WHAT THE TASK REQUIRES >> Every line in the records below that holds the word "computer" is to be copied.

━━━━━ RECORDS ━━━━━

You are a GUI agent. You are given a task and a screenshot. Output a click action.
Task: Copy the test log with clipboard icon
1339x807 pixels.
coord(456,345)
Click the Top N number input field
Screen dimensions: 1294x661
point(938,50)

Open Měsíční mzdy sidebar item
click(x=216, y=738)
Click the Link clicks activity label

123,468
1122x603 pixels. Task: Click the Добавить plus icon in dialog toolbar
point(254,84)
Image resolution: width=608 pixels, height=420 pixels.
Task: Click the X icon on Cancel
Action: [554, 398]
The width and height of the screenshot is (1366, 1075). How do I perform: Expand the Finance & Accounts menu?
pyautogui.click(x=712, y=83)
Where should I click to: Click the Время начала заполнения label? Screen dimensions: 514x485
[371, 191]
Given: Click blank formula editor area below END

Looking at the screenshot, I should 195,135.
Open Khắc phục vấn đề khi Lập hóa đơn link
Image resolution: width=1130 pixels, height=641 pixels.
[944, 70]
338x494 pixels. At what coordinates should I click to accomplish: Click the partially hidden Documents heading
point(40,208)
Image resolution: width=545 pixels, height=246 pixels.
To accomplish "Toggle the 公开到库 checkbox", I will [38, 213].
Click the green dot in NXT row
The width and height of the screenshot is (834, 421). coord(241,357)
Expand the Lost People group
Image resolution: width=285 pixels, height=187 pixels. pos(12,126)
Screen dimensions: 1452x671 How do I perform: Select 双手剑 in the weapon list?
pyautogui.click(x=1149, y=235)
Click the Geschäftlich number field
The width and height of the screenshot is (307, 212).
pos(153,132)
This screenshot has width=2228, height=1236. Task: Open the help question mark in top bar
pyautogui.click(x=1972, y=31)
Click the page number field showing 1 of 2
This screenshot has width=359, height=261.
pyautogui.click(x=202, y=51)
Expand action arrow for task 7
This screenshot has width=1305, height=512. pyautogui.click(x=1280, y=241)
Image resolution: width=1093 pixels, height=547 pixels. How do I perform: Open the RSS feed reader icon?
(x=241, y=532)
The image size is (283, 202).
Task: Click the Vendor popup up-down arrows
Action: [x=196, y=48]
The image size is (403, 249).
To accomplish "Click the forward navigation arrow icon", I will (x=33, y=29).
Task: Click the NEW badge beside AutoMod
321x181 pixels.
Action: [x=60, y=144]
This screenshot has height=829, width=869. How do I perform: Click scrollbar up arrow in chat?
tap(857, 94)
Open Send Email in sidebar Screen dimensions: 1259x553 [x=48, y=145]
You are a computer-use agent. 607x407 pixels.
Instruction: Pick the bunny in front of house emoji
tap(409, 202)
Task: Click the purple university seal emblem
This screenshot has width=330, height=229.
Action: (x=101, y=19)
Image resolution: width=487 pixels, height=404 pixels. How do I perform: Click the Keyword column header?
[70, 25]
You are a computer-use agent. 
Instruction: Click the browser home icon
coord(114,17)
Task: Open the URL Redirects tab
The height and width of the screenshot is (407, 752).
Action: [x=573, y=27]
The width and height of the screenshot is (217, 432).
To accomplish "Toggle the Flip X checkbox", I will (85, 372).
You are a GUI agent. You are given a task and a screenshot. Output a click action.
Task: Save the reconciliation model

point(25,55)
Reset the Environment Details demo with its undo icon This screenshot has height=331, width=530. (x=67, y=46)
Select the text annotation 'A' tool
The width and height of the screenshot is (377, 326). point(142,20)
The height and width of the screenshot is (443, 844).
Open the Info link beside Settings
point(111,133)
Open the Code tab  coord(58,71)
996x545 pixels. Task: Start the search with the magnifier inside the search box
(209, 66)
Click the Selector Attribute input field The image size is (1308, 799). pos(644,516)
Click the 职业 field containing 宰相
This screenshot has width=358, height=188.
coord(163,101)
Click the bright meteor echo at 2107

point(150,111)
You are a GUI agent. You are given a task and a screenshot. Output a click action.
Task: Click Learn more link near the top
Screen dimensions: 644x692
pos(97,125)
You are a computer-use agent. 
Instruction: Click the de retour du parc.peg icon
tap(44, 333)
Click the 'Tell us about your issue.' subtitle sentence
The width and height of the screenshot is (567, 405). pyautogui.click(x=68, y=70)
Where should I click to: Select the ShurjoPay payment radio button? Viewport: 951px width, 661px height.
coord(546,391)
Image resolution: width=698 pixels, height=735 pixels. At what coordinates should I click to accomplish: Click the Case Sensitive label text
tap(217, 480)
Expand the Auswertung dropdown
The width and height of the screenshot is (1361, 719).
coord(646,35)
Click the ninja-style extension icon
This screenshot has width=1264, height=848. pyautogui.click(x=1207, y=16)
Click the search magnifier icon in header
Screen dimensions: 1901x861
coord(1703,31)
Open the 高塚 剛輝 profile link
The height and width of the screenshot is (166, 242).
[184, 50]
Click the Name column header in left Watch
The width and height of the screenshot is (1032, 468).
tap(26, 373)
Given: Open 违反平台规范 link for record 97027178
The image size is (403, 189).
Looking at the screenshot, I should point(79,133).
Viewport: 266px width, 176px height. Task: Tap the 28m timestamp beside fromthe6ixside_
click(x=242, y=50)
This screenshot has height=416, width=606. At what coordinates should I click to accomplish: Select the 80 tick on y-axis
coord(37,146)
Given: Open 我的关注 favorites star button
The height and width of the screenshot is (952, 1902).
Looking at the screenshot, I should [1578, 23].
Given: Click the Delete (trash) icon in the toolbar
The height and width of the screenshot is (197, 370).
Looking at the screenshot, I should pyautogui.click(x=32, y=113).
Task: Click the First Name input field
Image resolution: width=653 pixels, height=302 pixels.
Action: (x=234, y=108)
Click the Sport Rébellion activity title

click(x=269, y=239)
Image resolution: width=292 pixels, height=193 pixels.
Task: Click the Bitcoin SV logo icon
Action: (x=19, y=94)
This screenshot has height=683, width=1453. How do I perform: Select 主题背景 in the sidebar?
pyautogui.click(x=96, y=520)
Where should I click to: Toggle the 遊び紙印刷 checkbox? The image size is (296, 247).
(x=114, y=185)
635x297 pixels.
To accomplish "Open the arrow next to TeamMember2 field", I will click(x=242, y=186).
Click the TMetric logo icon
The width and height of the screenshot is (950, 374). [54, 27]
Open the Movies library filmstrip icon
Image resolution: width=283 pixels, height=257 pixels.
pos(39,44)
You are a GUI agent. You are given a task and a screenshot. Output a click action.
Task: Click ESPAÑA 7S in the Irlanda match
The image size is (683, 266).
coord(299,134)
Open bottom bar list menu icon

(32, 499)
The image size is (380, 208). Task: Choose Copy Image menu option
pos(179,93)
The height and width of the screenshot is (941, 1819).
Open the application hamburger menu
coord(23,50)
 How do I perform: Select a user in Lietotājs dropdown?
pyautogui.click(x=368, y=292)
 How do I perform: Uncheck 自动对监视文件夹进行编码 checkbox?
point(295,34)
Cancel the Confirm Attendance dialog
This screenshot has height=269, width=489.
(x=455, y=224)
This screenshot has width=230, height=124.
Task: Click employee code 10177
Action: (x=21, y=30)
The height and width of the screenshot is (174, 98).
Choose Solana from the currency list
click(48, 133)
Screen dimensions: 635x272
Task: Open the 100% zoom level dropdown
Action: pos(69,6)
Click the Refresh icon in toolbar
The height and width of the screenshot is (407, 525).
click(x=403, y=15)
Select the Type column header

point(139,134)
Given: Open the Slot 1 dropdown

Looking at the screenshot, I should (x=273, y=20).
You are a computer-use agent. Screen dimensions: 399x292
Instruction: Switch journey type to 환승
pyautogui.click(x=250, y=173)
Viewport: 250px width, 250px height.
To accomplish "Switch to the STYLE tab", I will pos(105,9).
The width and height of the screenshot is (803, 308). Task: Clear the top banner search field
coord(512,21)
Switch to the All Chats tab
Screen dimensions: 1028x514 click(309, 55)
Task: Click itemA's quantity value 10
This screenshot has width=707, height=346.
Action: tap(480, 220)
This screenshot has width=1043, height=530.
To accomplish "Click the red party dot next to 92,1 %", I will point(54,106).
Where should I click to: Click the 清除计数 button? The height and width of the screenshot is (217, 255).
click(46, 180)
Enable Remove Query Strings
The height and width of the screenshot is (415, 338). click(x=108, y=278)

━━━━━

ANSWER >>
You are a computer-use agent. 607x407 pixels.
You are a computer-use agent. 
You are a computer-use agent. 
You are a computer-use agent. Screen dimensions: 399x292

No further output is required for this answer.